Taking context into account allows our preaching to be timely, grounded, and personal. We sometimes think that the more we speak in general terms, the wider we’ll reach; but that doesn’t mesh with the reality of people’s lives. Preaching is for real people in real contexts, not generic people in generic contexts. We do not escape our everyday reality to hear a promise or a rebuke or a command from God’s word; we hear those in our current, concrete, and often complex circumstances – a promise or rebuke or command that addresses us where we are.

‘Context’ might be global, regional, local, or personal. Personal elements of context might include situations at home, at work, wider social activities, with family, colleagues, friends, acquaintances. Ideally, we focus on where people are. Starting globally might feel remote and overwhelming for many listeners, but we can start with the home situation or something in the neighbourhood or an item in the news, and perhaps draw wider implications for the national or international context.

We don’t take account of context in order to appear ‘relevant’, but to give our hearers an imagination for seeing their context as part of the larger world in which God is working. Sometimes our engagement with Scripture may provide a mirror that reflects something of our context back to us, helping us to understand it more deeply. On other occasions, it may engage with aspects of our context and challenge us to envision alternative possibilities. How might things be different where we are – at home or at work?

3. Preparing sermons with contexts in mind

In some respects, taking account of context is less about adding a further step to our preparation, and more an awareness that permeates the whole process. Even so, it might be helpful to reflect self-consciously on some of the specific situations of congregation members known to us and bring these to our engagement with the text. Below is a series of questions and prompts we have found helpful to consider in preparing to preach from biblical passages:

(a) What does this passage reveal about God/Jesus/the gospel?

(b) How does this passage shape our understanding of what it means to be a disciple?

(c) Knowing where at least some of the congregation have been this week, and being aware of their contexts:

  • What might I want to highlight and explore from this passage?
  • What might connect with their situations?
  • What would offer a challenge?
  • What would offer encouragement?

(d) Reflecting on this passage would lead us to pray that…

(e) Living out this passage over the next week might involve…

The order of the questions is significant. We don’t want to impose our congregation’s personal needs or their particular situations too quickly on to the passage without hearing first what God has to say through it. So, we begin with a question which asks what the passage affirms about God, Jesus, the kingdom, the gospel, and so on – these are given priority.

And then, we ask how the passage might shape our understanding of what it means to be a follower of Jesus.

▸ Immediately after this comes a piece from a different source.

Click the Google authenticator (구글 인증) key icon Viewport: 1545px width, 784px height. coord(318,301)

Only then comes a question related to context. Here now is an opportunity to reflect on the daily frontlines of the members of our congregation and ask how this passage – given what it says about who God is and what God has done in Jesus, and given what it says about discipleship – might address them, where they are.

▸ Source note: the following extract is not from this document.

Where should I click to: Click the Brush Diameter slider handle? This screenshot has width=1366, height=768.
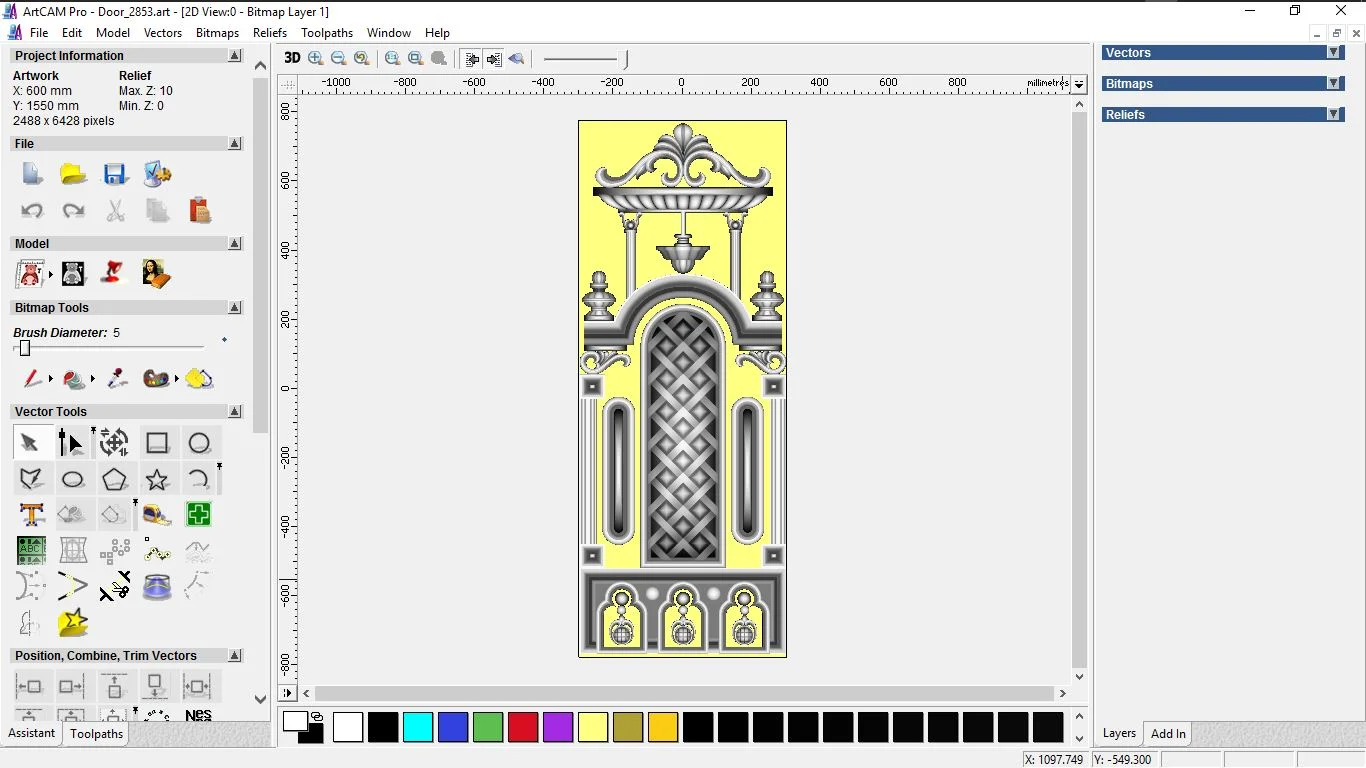[x=25, y=348]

Out of that then flows a prompt about prayer and a prompt about action.

Give the questions a go with your next sermon.

We don’t need to become professional ethnographers in order to do this task well. We learn it over time through observation and conversation – paying attention to people, asking questions, listening to stories, gathering insights – all of which can make a difference to our awareness of where people are at.

Importantly, preaching is not the only way to address a congregation’s context – the sermon is not a self-contained entity. But it takes its place in the dynamic of the gathered worship, and so is integrated with confession, praise, prayer, song, silence, communion – all of which form us as followers of Jesus for our everyday frontlines.